Diante da pressão, Netanyahu disse ter abandonado um item crucial na proposta. Em entrevista ao americano The Wall Street Journal, publicada em junho, afirmou ter derrubado a regra que permitiria ao Parlamento anular decisões da Suprema Corte por maioria simples.

Como a reforma pode impactar os palestinos?

Os críticos da reforma temem que os direitos das minorias possam ser impactados. Especialistas dizem que o enfraquecimento do Judiciário poderia, por exemplo, desestimular os palestinos a buscar a defesa de seus direitos caso acreditem que os tribunais estejam alinhados politicamente ao governo.

Ainda que ativistas afirmem que os tribunais consolidaram a ocupação israelense da Cisjordânia, algumas decisões são favoráveis aos palestinos.
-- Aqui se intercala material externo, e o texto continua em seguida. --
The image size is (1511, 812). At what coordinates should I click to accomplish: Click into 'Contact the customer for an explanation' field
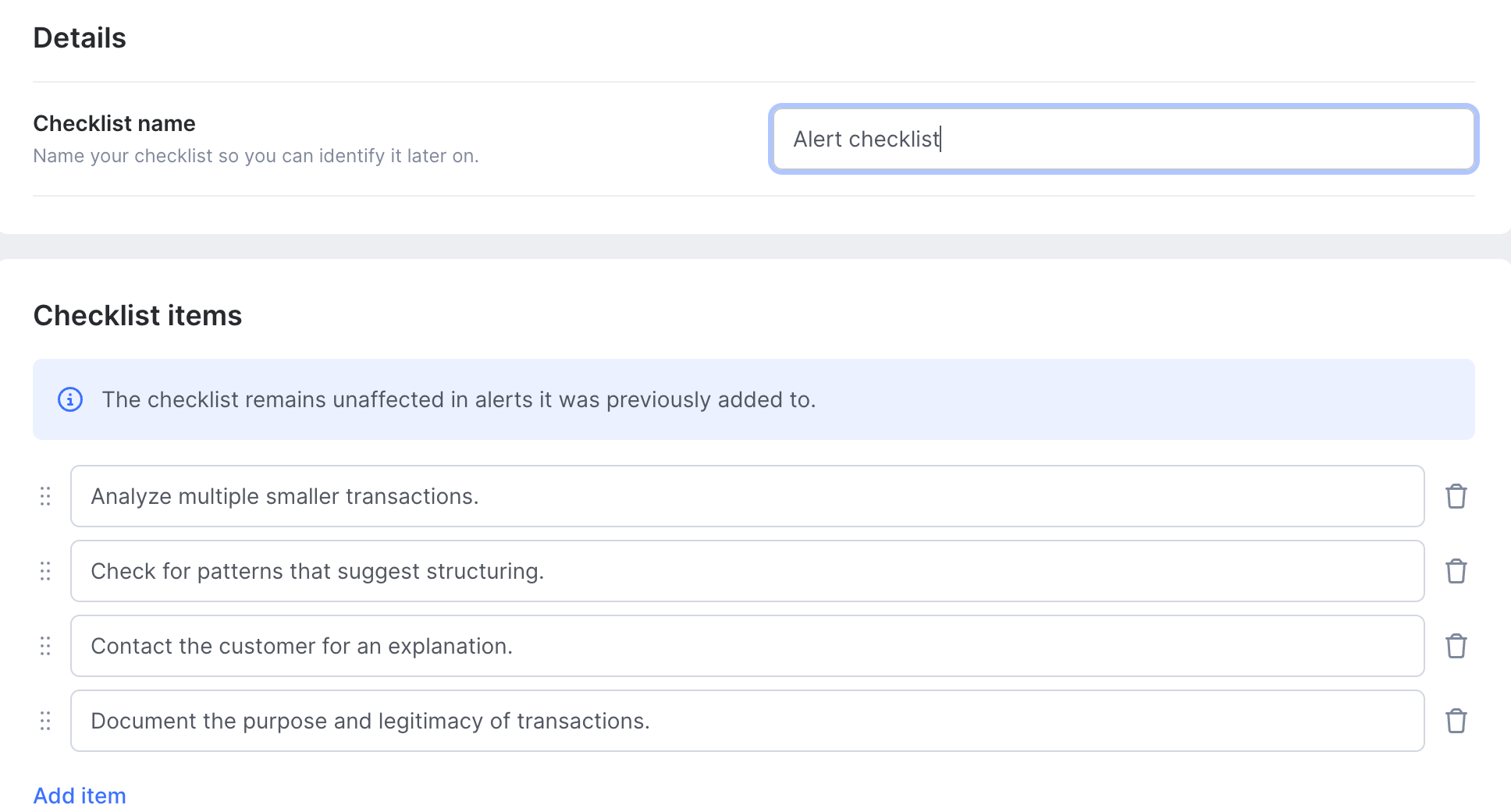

No ano passado, um juiz suspendeu os despejos de palestinos no bairro de Sheikh Jarrah, em Jerusalém Oriental, onde grupos judeus reivindicaram a propriedade de terras.

Quais são os próximos passos da reforma?

O Knesset, o Parlamento israelense, entra em recesso no dia 30 de julho e não volta até outubro, devido às férias de verão e a feriados (Rosh Hashaná e Yom Kippur, ambos em setembro). Nesse período, embora os comitês legislativos sigam ativos, em geral não há votações. Netanyahu deve aproveitar a pausa para tentar outra rodada de negociação com líderes da oposição, medida que já fracassou outras vezes.